The major terms and conditions/issues to confirm at this stage include:
i. All settlement methods are agreed and market disruption clauses have been considered.
ii. The hedging strategy employed is the most efficient vehicle in terms of funding, relationship issues and capital treatment.
iii. If the reference asset and the underlying credit risk are one and the same, no residual basis risk remains (or, if it does, is identified and priced accordingly). In addition, a thorough check of the reference asset is required to identify any risk of pre-payment, extension, sinking fund or call features.
iv. The assignability of the unvetted underlying assets is established (otherwise alternative settlement techniques need to be established).
v. The parties have a thorough understanding of any materiality tests requirements, especially in the case of non-investment grade credits.

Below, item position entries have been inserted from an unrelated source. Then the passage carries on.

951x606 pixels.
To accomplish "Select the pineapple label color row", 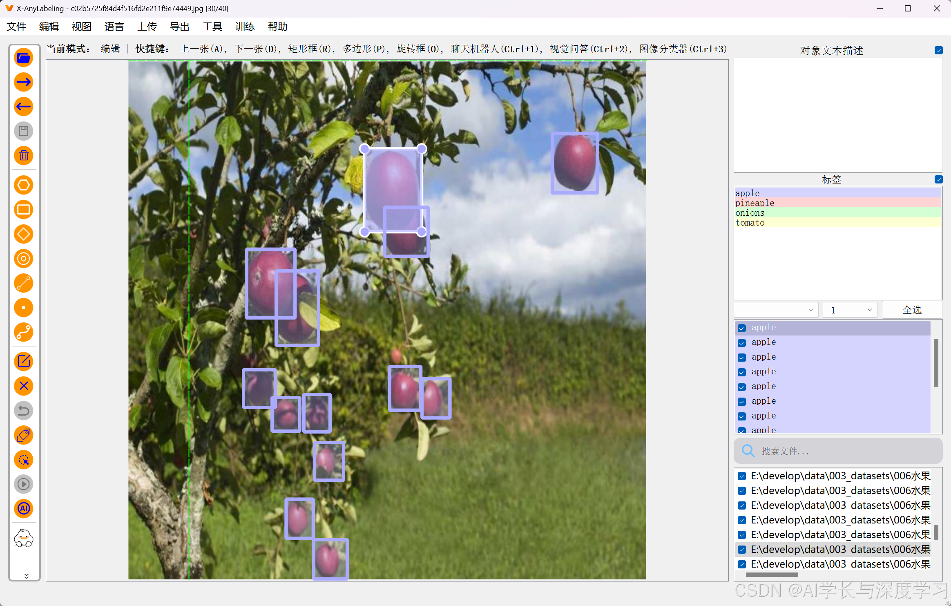I will 837,203.
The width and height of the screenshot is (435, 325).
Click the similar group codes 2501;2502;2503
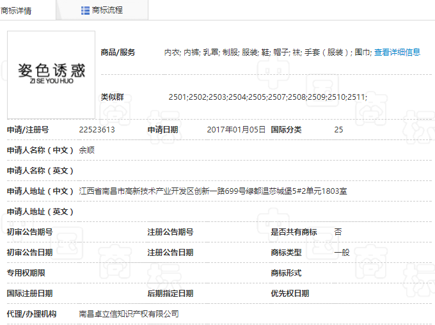(x=267, y=97)
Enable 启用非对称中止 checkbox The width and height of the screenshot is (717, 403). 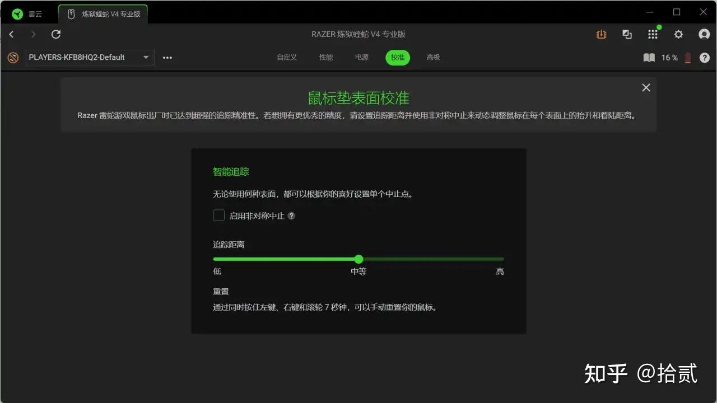tap(218, 215)
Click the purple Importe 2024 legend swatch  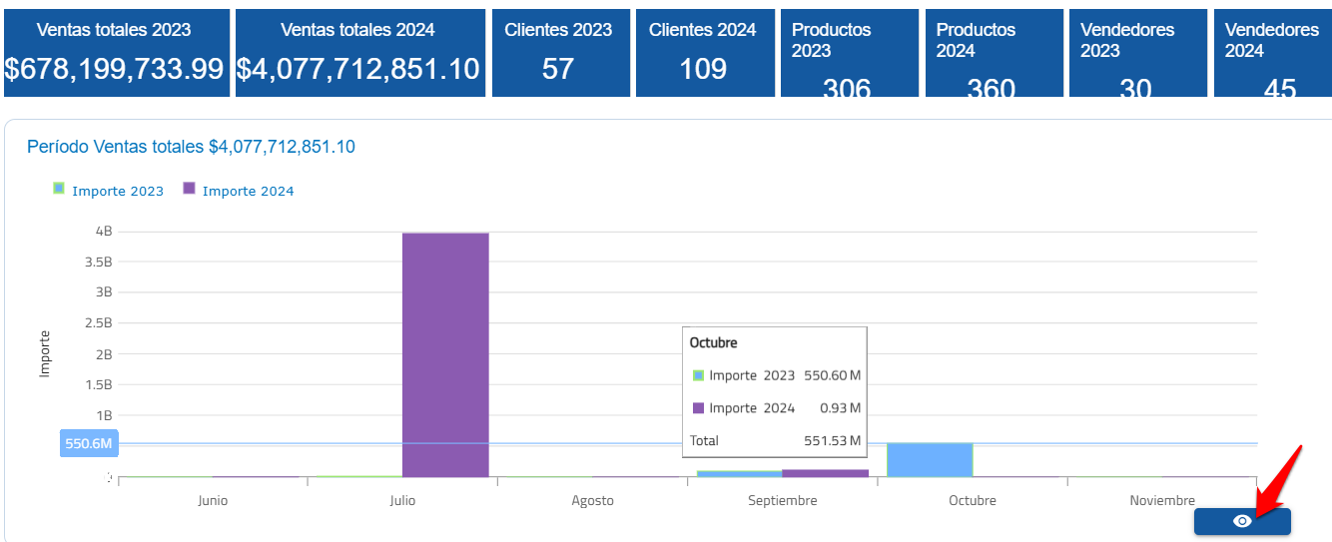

vi. If a credit-linked note is being issued by a founder, it must confirm that credit events in the credit default swap confirmation are mirrored in the credit-linked note pricing supplement.
vii. Credit events are appropriate for the situation.
All transaction structuring issues must be resolved prior to documentation.
A successful documentation process includes:
i. Presentation by credit derivatives trading to documentation of a transaction term sheet setting out terms and conditions.
ii. Good communication between all members of the credit hedging team.
iii. An appreciation of transaction objectives and goals.
iv. Problem-solving approach with the credit derivatives trading desk, the end-users and other internal partners.
v. A well thought-out transaction template or use of ISDA-sponsored transaction confirmation.
6. Scope of Credit Derivatives in India:
The market acceptability of all derivatives products is increasing in India. With Indian banks increasing their focus on risk management, it is expected that credit derivatives would gain popularity.
An important feature of credit derivatives is its simplicity. Today, banks can sell loans to transfer credit risk. However, this gives rise to a number of problems, particularly with respect to stamp duty payable. Also, in some cases, the borrower needs to be informed of the sale of loan and this can create problems in relationship with borrowers. Credit derivatives allow banks to transfer credit risk, without these problems.